原住民族委員会が、原住民族の言葉にこれまでなかった単語を整えている。日常生活における新たな物事とよく使われる言葉はしばしば原住民族の言語に無い場合がある。原住民族委員会によれば、このことは原住民族の言葉が消失の危機に直面している原因の一つにもなっていた。
このため原住民族委員会では教育部と協力して2015年から共同で原住民族の言葉の新たな単語を整備してきた。3年間の作業の末、政府の認める台湾の原住民族16種族の言葉で、それぞれ240、合計3840個の単語を開発した。
原住民族委員会のIcyang‧Parod主任委員は、「それぞれの種族の専門家、100人あまりと原住民族言語発展センターが125の集落を回り、フィールドワークを行った。ようやく一定の成果がまとまった。16種族にそれぞれ240の単語を整理、合わせて3840個の新たな単語を作った。これらはみな原住民族の人たちが現代の生活の中で使うことになる単語だ」と話した。
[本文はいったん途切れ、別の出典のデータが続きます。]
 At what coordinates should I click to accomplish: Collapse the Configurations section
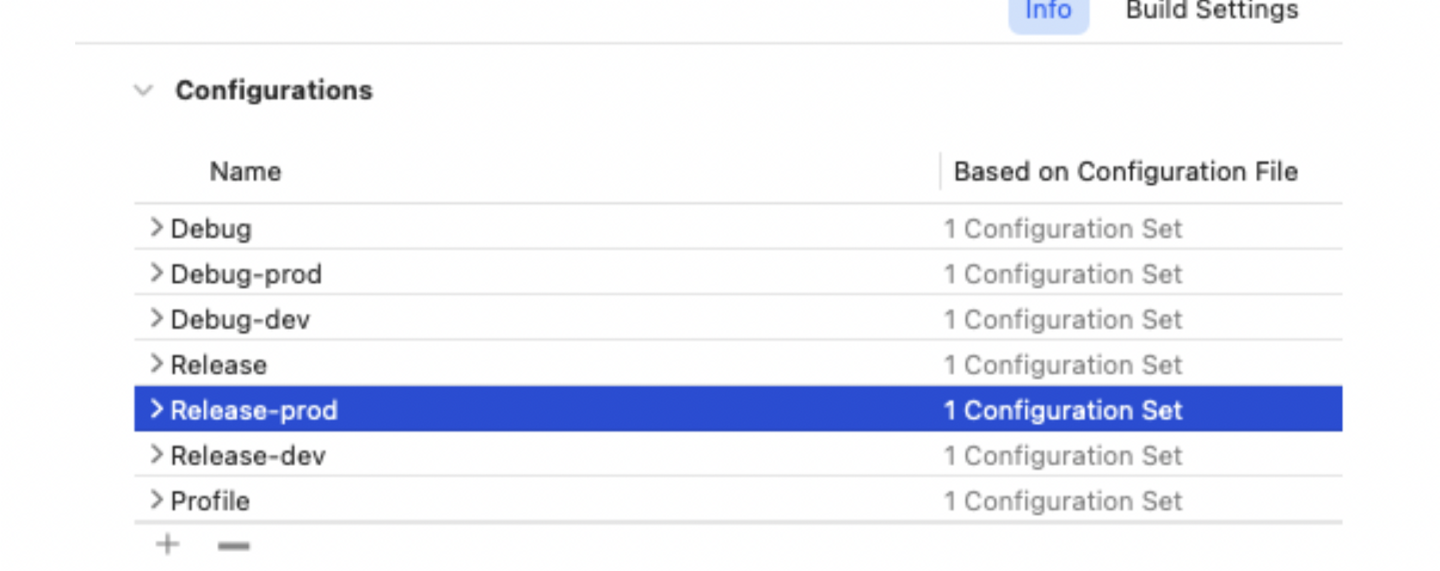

今回発表された言葉は三つに大きく分類されており、生活用語類は、「歩道」、「横断歩道」、「クレジットカード」、「コンビニエンスストア」など。社会文化類は、「総統府」、「母の日」、「戸籍謄本」など。そして医療用語類は、「アレルギー」、「がん」、「インフルエンザ」など。Icyang‧Parod主任委員は31日の記者会見で、自ら、アミ族の言葉で、「現金自動預け払い機」、「ナイトマーケット」、「車椅子」など新たに生み出された単語を読み上げて見せた。
原住民族委員会では、原住民族の言葉の現代化へのマイルストーンだとして、今後も教育部との協力を継続し、世界母語デーに合わせて毎年90個の新たな単語を発表していく方針。